- [КОРОТКОЕ ЗАДАНИЕ 1] Перепишите дословно часть интервью с лидером группы «Dzieciuki»: всё, начиная со слов «Почему Алеся Денисова» и вплоть до слов «из социальных сетей.».
- [КОРОТКОЕ ЗАДАНИЕ 2] Как пересказать интервью с лидером группы «Dzieciuki» ровно в двух предложениях?
- [КОРОТКОЕ ЗАДАНИЕ 3] Допишите, что идет дальше в интервью с лидером группы «Dzieciuki», начав сразу после последней приведенной реплики.

Лидер «Dzieciuki» Александр Денисов: 40-летние дядьки, которые цепляются за субкультурную «трушнасць», выглядят как детский сад
Материал подготовлен в рамках проекта «Гражданская журналистика».
В течение нескольких лет группа «Dzieciuki» входила в печально известные «черные списки» музыкантов, которым было неофициально запрещено выступать в Беларуси.
Почему Алеся Денисова больше не возьмут работать в школу? Что такое «гродненская идентичность», какими принципами музыкант руководствуется в воспитании дочери? — большая беседа с фронтменом группы «Dzieciuki».
Фото из социальных сетей.
— Знаю, что ты большой любитель походов на велосипедах и байдарках. А в прошлом году ходил?
— Если не считать мелкие походы выходного дня, то дважды: на байдарках сходили на 4 дня, и на велосипедах. Велосипедный поход — уже традиция с 2006 года. У меня были годы, когда я ходил дважды за сезон в велосипедные походы. В 2010 г., например, ездили по Беларуси, и в Карпаты. На байдарках прошлись по маршруту Невиша—Котра. В первый день было тепло, а в последний день, девятого мая — снег повалил!
Четыре года назад добавились байдарки. Последний раз даже удалось присоединить к туристической тусовке нашего гитариста Леху и басиста Питона. Питон настолько проникся, что в следующем году собирается с нами на велосипедах ехать. Паша «Трабл» тоже старый походник. Вместе ходили, когда еще «Дзецюкоў» не было.

Блок данных:

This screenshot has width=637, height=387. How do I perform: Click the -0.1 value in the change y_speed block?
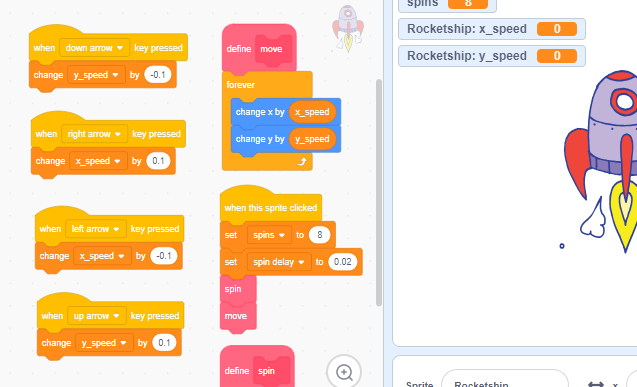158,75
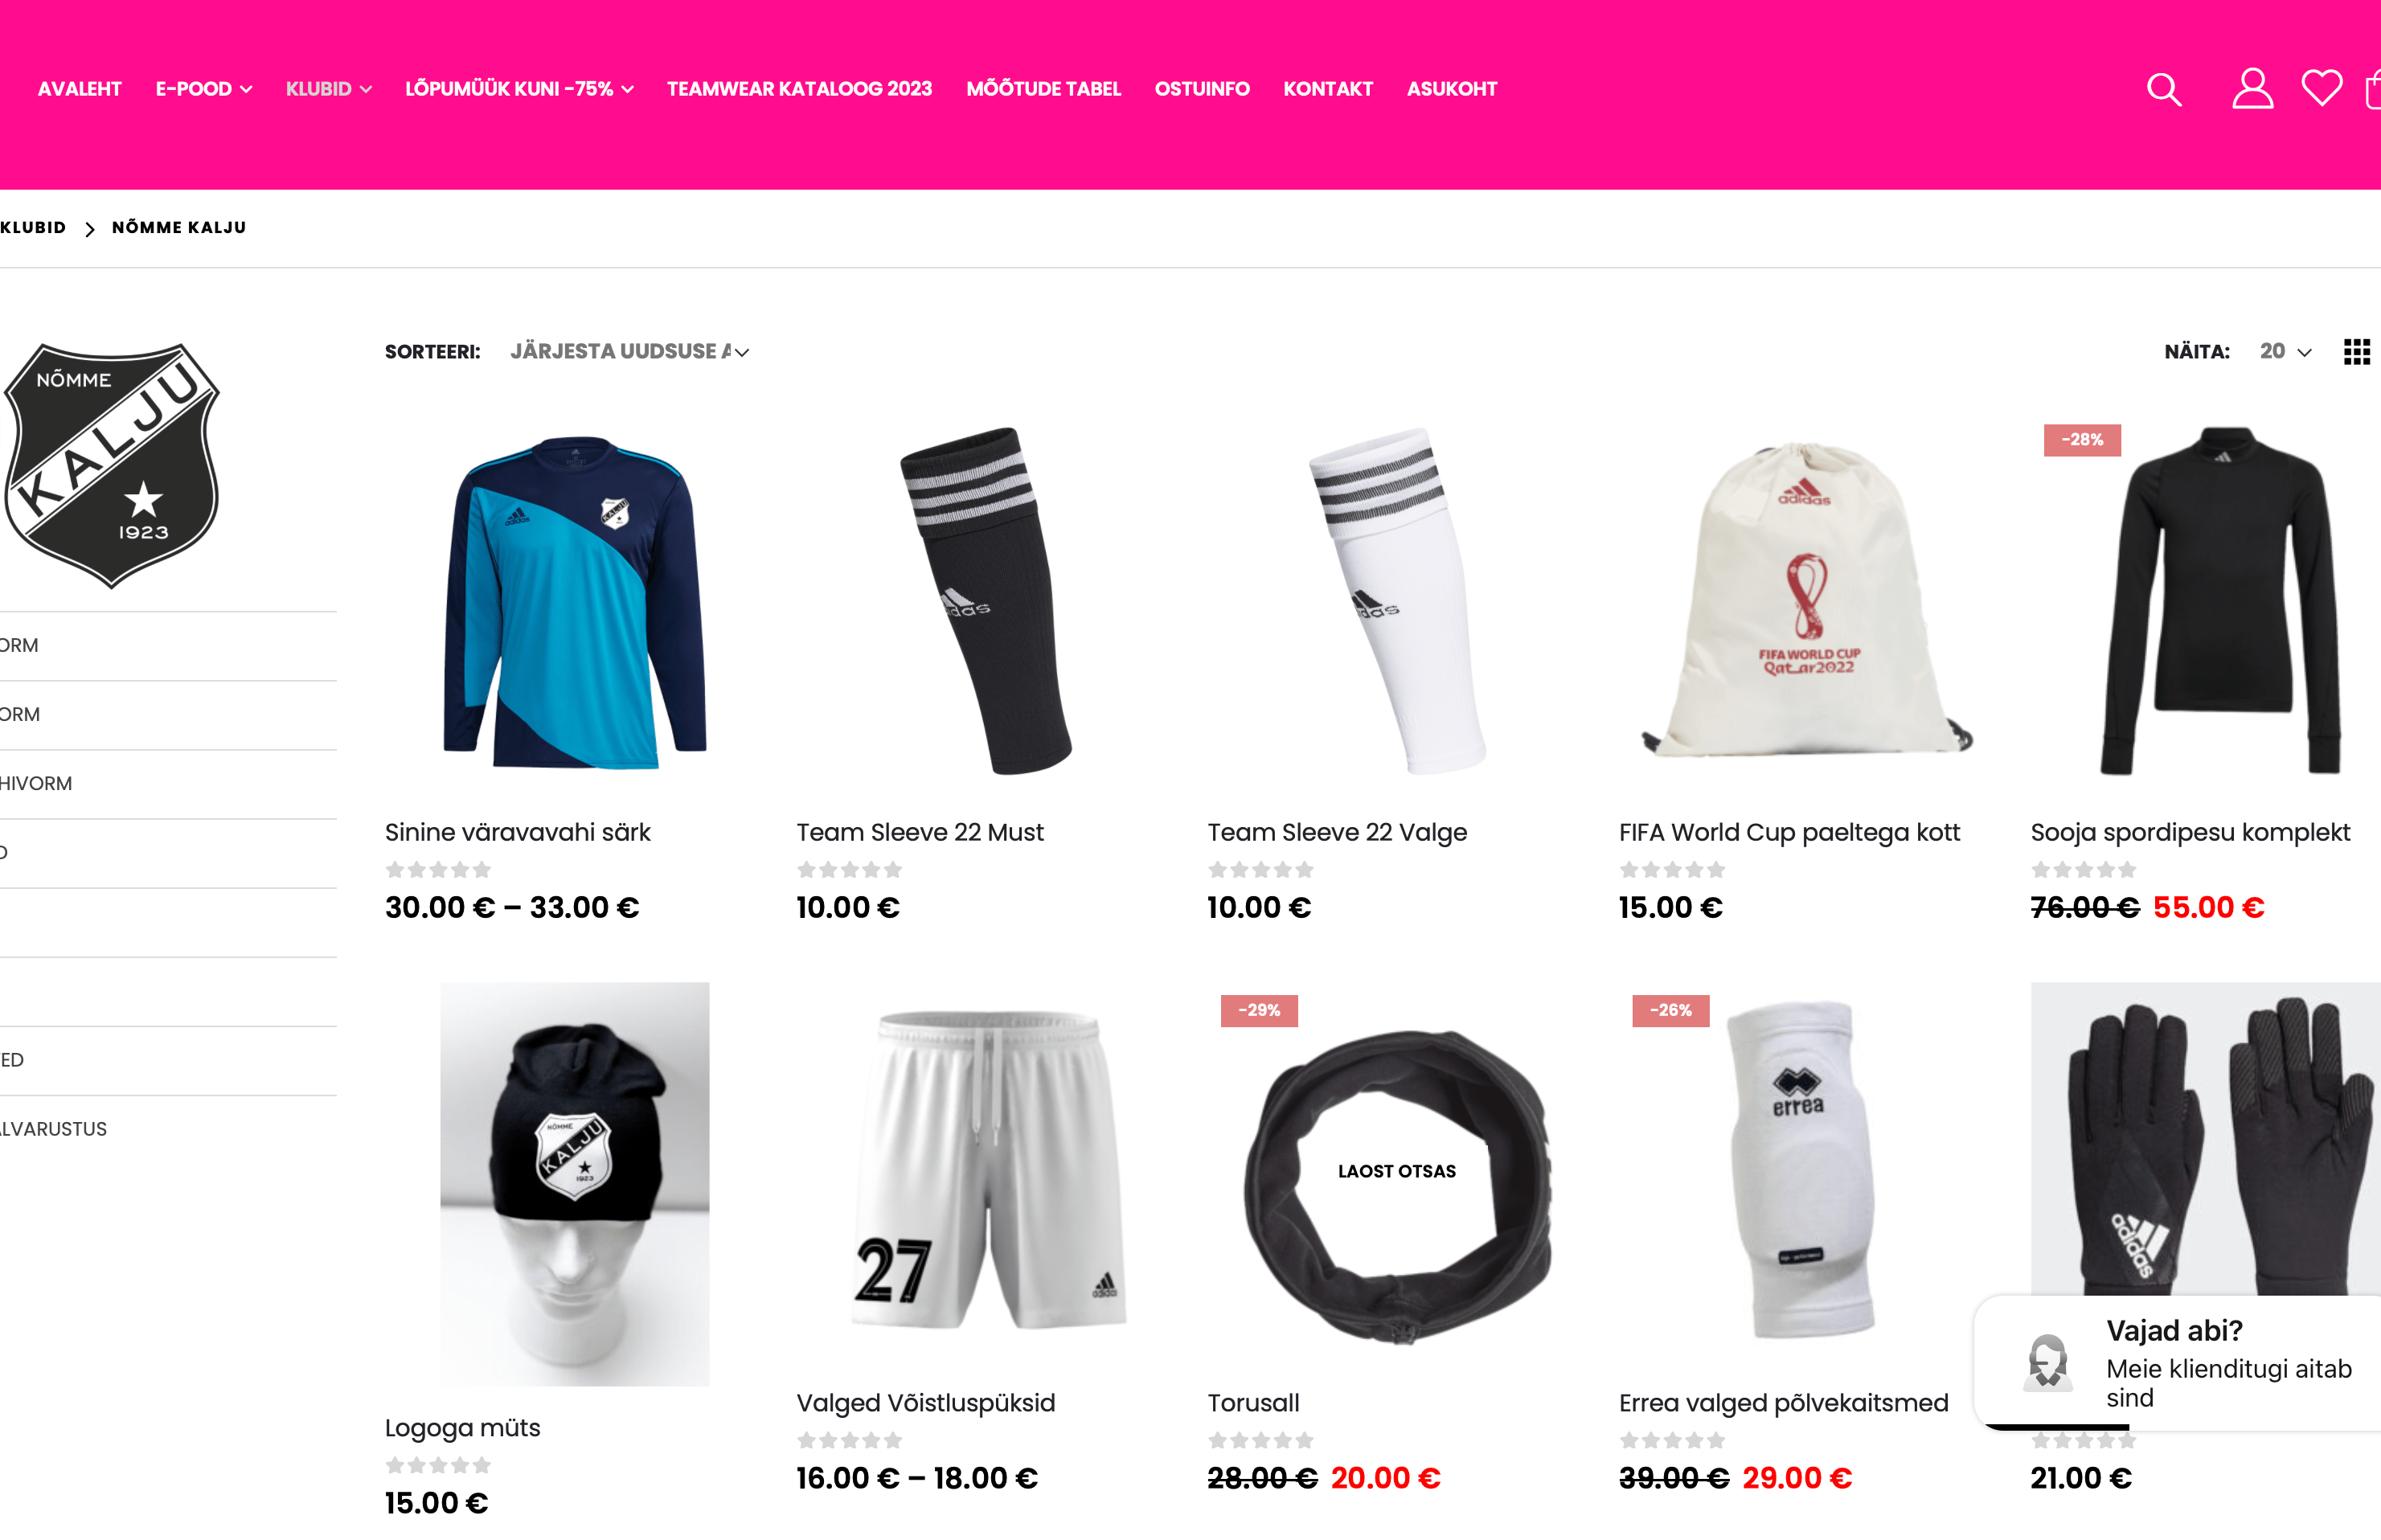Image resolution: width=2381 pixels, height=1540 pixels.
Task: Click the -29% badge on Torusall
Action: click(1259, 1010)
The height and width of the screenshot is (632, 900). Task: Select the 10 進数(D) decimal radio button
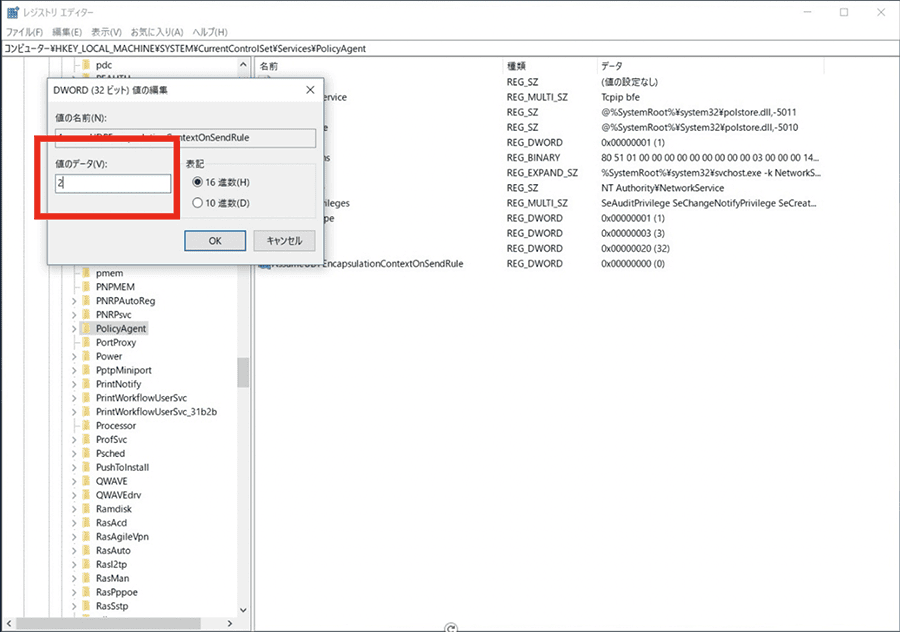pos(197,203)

- [ОТВЕТ НА ЗАДАНИЕ 1]
Почему Алеся Денисова больше не возьмут работать в школу? Что такое «гродненская идентичность», какими принципами музыкант руководствуется в воспитании дочери? — большая беседа с фронтменом группы «Dzieciuki».
Фото из социальных сетей.

- [ОТВЕТ НА ЗАДАНИЕ 2] Группа «Dzieciuki» несколько лет была в «черных списках» музыкантов, которым неофициально запрещали выступать в Беларуси. Ее фронтмен рассказывает о походах: на велосипедах он ходит по традиции с 2006 года, на байдарках с недавних пор, а в прошлом году дважды выбирался в походы, не считая мелких вылазок выходного дня.

- [ОТВЕТ НА ЗАДАНИЕ 3]
Если человек может зарабатывать при помощи своего хобби — это фантастика. У меня так не получается, я другим зарабатываю, но не теряю связи с туризмом. Мне просто нравятся походы. Я с детства это полюбил. У меня был классный руководитель, Викторов Владимир Анатольевич. Он нас водил пару раз в настоящие походы. С тех пор у меня любовь к туристическим путешествиям.
— А интерес к истории когда появился, тоже в школе?
— Я много читал приключенческой литературы, которая была или напрямую, или частично связана с историей: Роберт Стивенсон, Рафаэль Сабатини, Эрнест Сетан-Томпсон, Янка Мавр, Альфред Шклярский, Джек Лондон, Фенимор Купер, Луи Бусенар, Анатолий Рыбаков. Немного позже в мои руки попали книги Владимира Короткевича. Историю Беларуси я в школе фактически не застал. Появилась у нас она только под конец одиннадцатого класса, так как я окончил школу в 1992 году.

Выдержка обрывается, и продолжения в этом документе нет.